Worship is an act of spiritual or religious devotion usually directed towards a deity, divine essence, ideal, or specific being. The word is derived from the Old English weorþscipe, meaning worship, honour shown to an object as indication of its "worthiness or worth-ship"—to give worth to something.
- You are fifty years old and would worship a day old statue!
- Nimrod suggested to Abraham that since he had refused to worship his father's idols because of their want of power, he should worship fire, which is very powerful: Abraham pointed out that water has power over fire. 'Well,' said Nimrod, 'let us declare water god.' 'But,' replied Abraham,' the clouds absorb the water and even they are dispersed by the wind.' 'Then let us declare the wind our god.' 'Bear in mind,' continued Abraham, 'that man is stronger than wind, and can resist it and stand against it.'
Nimrod, becoming weary of arguing with Abraham, decided to cast him before his god--fire--and challenged Abraham's deliverance by the God of Abraham, but God saved him out of the fiery furnace.
- O ye men, whoever amongst you worshipped Muhammad, let him know that Muhammad is dead, and whoever amongst you worshipped Allah, let him know that Allah is Living, there is no death for Him.

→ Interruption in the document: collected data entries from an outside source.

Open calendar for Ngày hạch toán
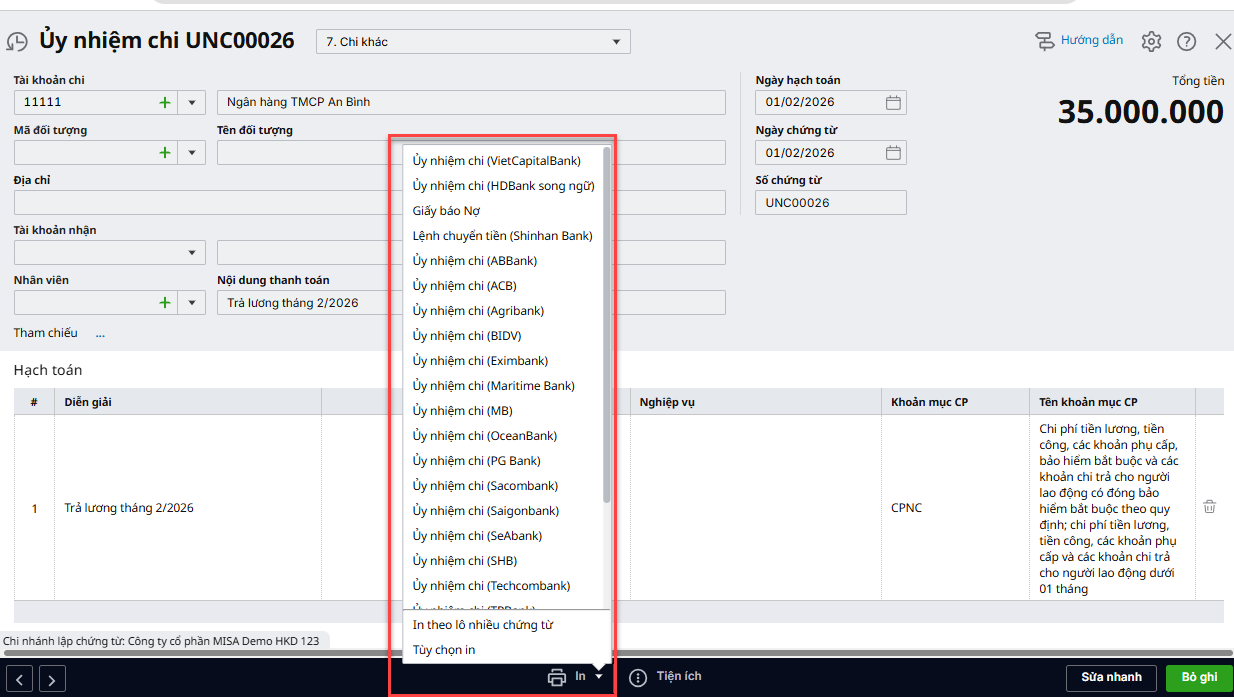The width and height of the screenshot is (1234, 697). coord(893,102)
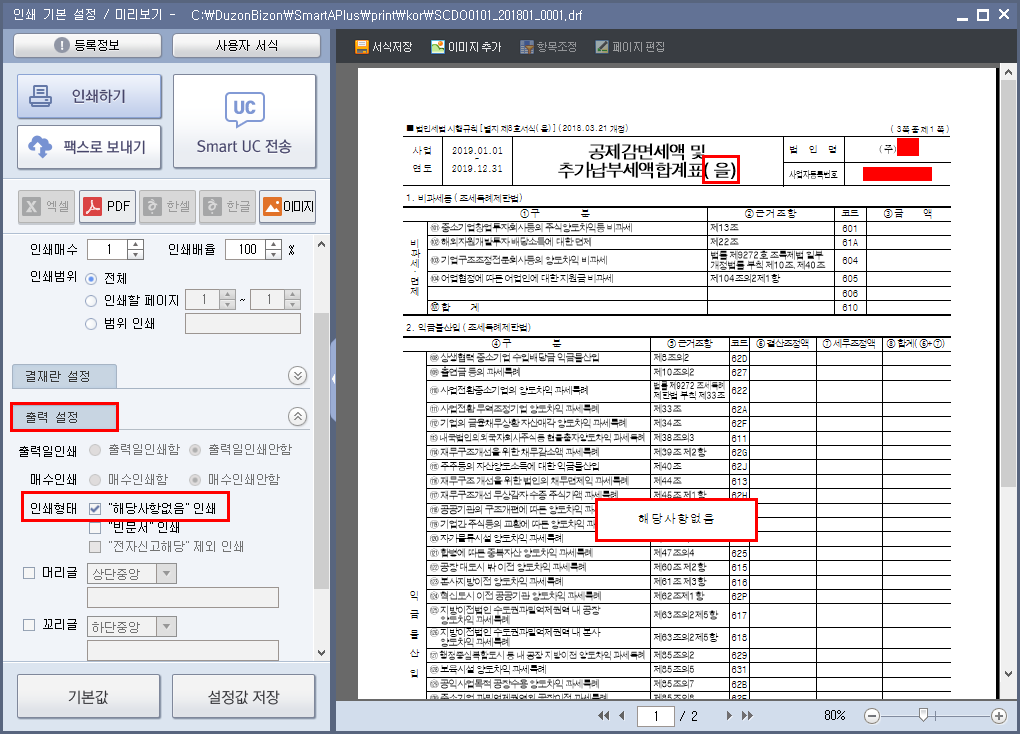
Task: Open the 사용자 서식 tab
Action: (x=246, y=46)
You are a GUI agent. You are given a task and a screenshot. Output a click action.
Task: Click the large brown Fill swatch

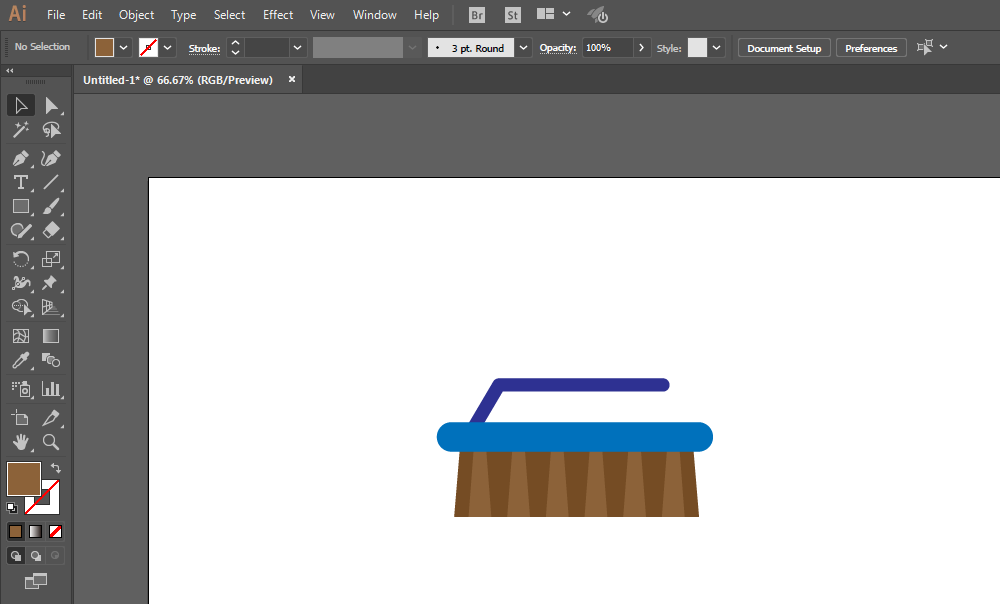click(24, 479)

- WORSHIP, n. Homo Creator's testimony to the sound construction and fine finish of Deus Creatus. A popular form of abjection, having an element of pride.
- Ambrose Bierce, The Devil's Dictionary (1911).

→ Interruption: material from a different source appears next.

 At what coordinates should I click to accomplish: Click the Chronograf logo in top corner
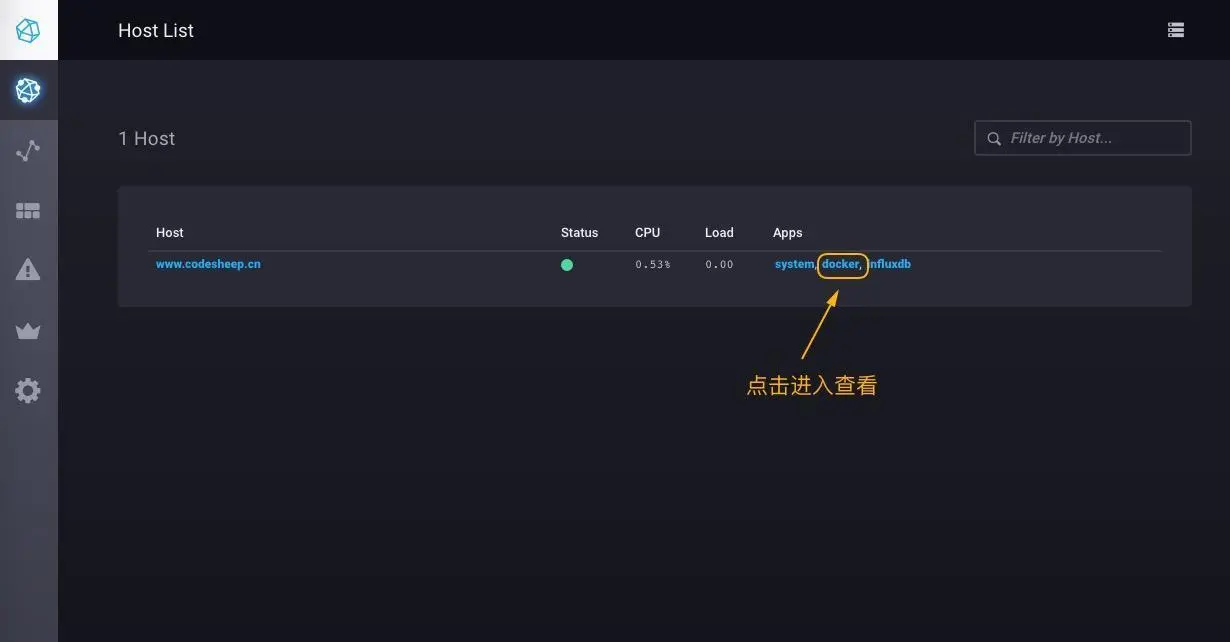point(28,30)
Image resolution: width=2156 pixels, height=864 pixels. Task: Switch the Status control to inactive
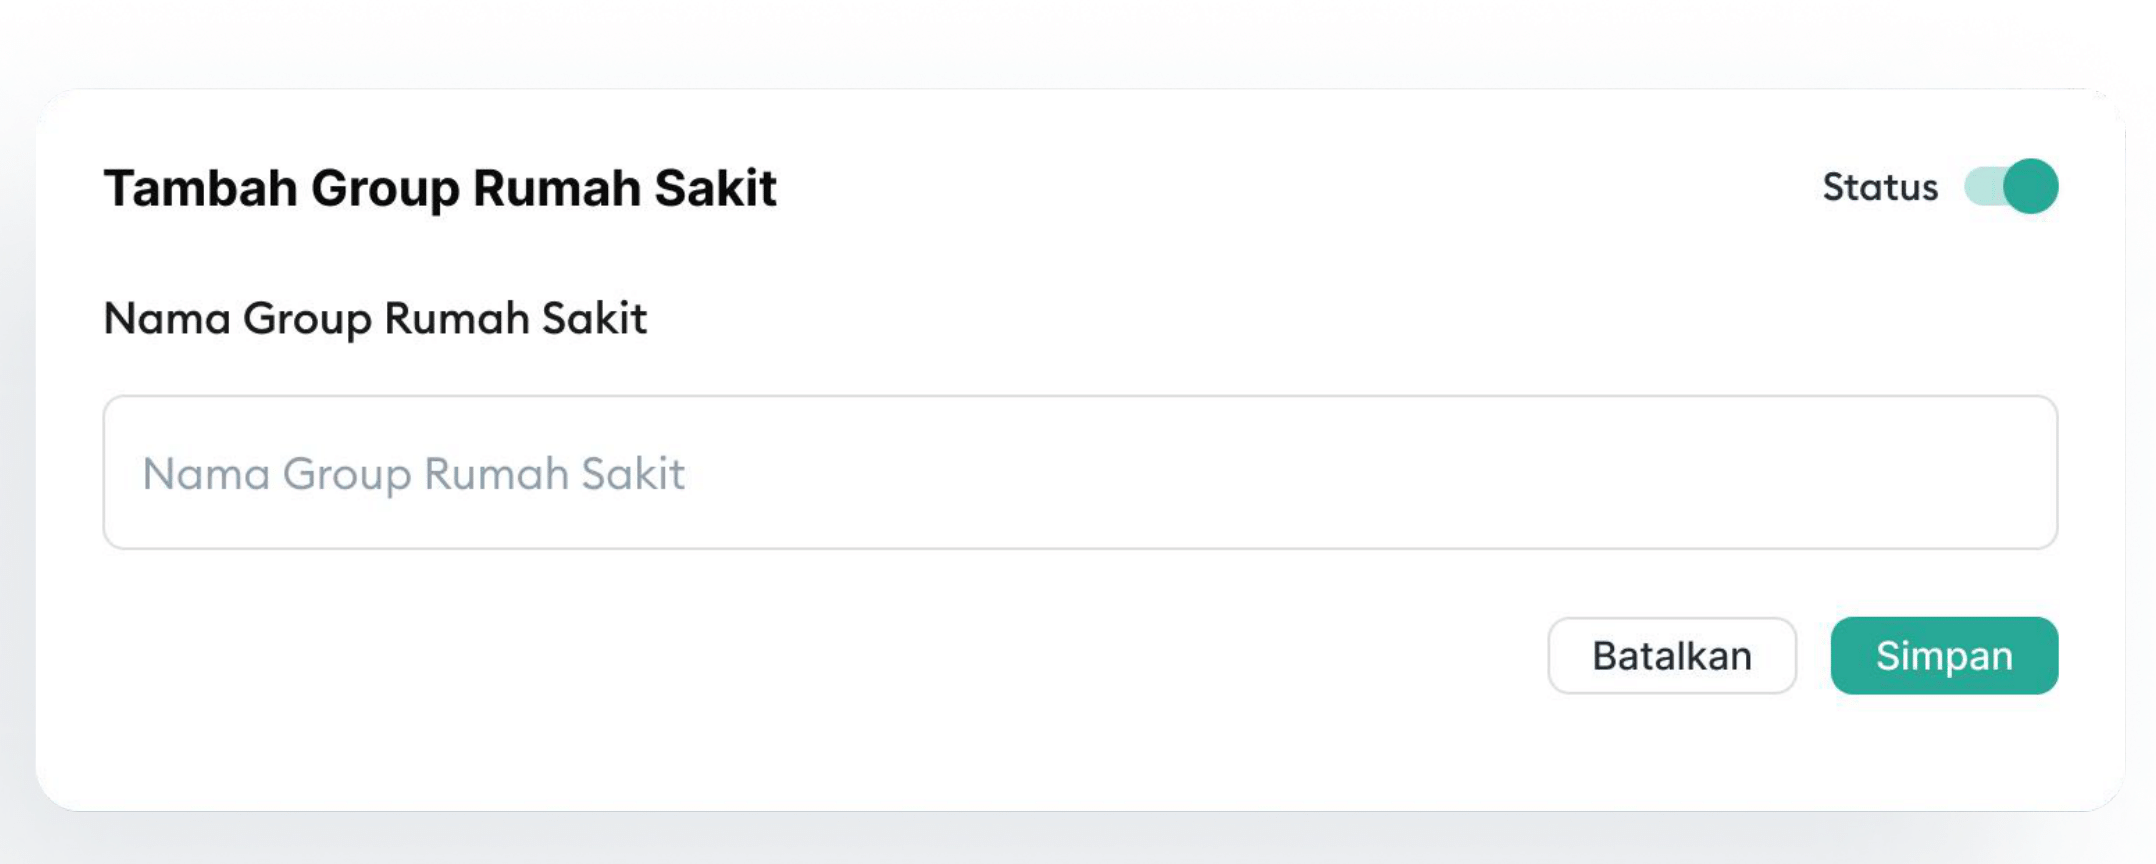pos(2010,186)
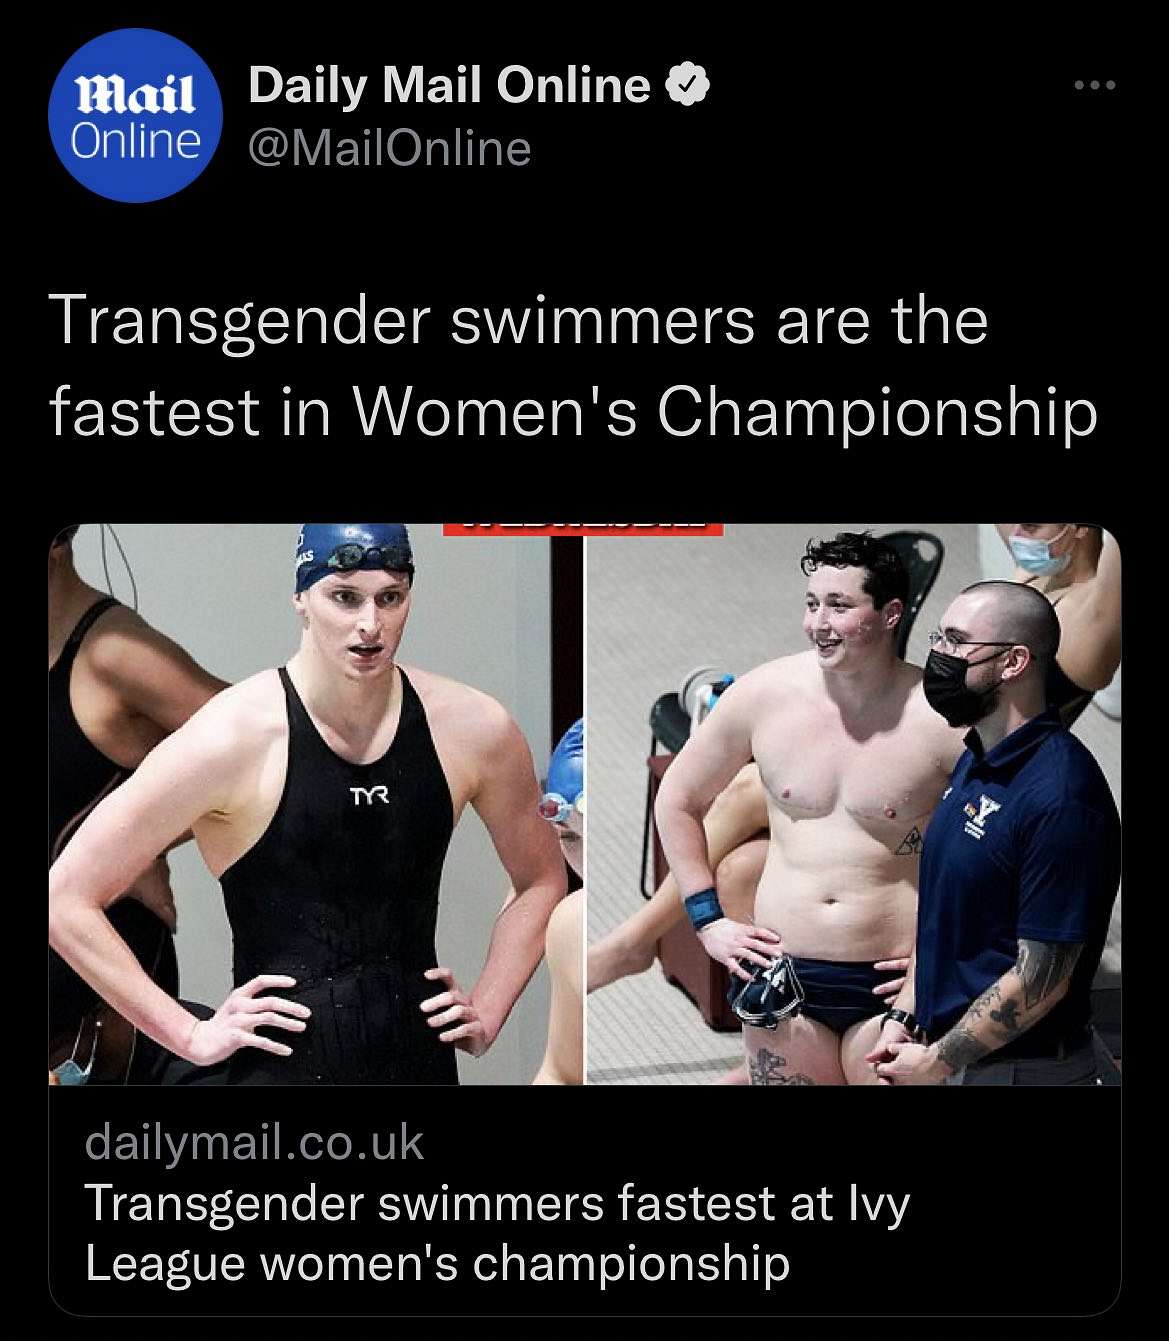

- He wales a portion with judicious care;
And "Let us worship God!" he says, with solemn air.
- Robert Burns, The Cotter's Saturday Night (1786), Stanza 12.

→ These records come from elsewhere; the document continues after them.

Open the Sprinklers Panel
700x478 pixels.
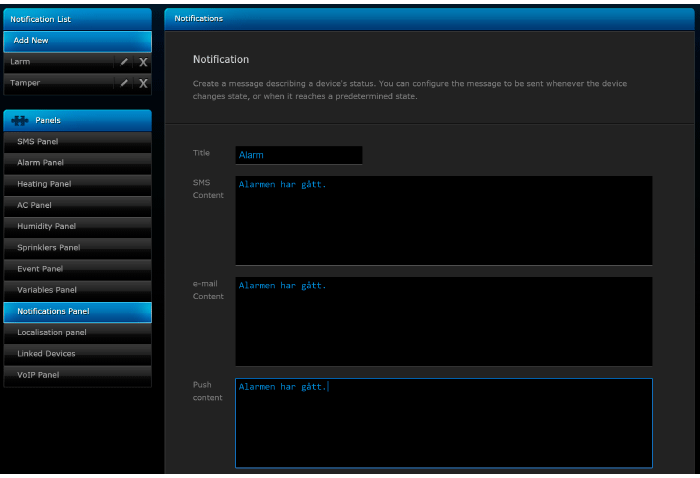coord(77,247)
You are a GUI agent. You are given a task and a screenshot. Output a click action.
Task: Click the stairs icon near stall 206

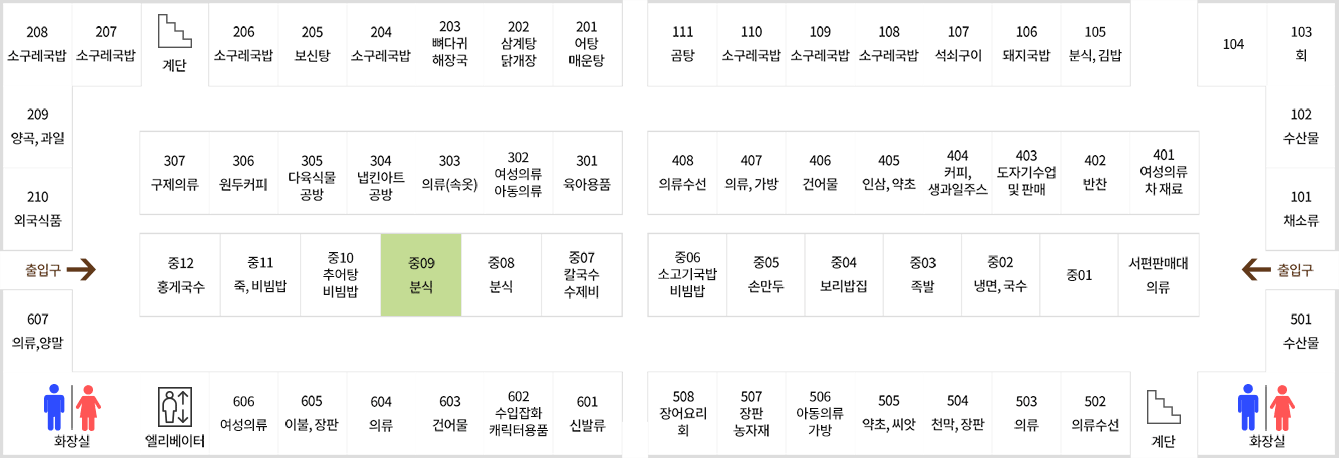pos(175,32)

- Isocrates adviseth Demonicus, when he came to a strange city, to worship by all means the gods of the place.
- Robert Burton, The Anatomy of Melancholy (1621), Part III, Section IV. Memb. 1. Subsec. 5.
- Whenever the pulpit is usurped by a formalist, then is the worshipper defrauded and disconsolate. We shrink as soon as the prayers begin, which do not uplift, but smite and offend us.
- Ralph Waldo Emerson, in an address to the Senior Class in Divinity College, Cambridge (15 July 1838).
- I think, I find the causes of a decaying church and a wasting unbelief. And what greater calamity can fall upon a nation, than the loss of worship? Then all things go to decay. Genius leaves the temple, to haunt the senate, or the market. Literature becomes frivolous. Science is cold. The eye of youth is not lighted by the hope of other worlds, and age is without honor. Society lives to trifles, and when men die, we do not mention them.
- Ralph Waldo Emerson, in an address to the Senior Class in Divinity College, Cambridge (15 July 1838)].
- Who is a worshiper? What is prayer? What is real religion? Let me answer these questions.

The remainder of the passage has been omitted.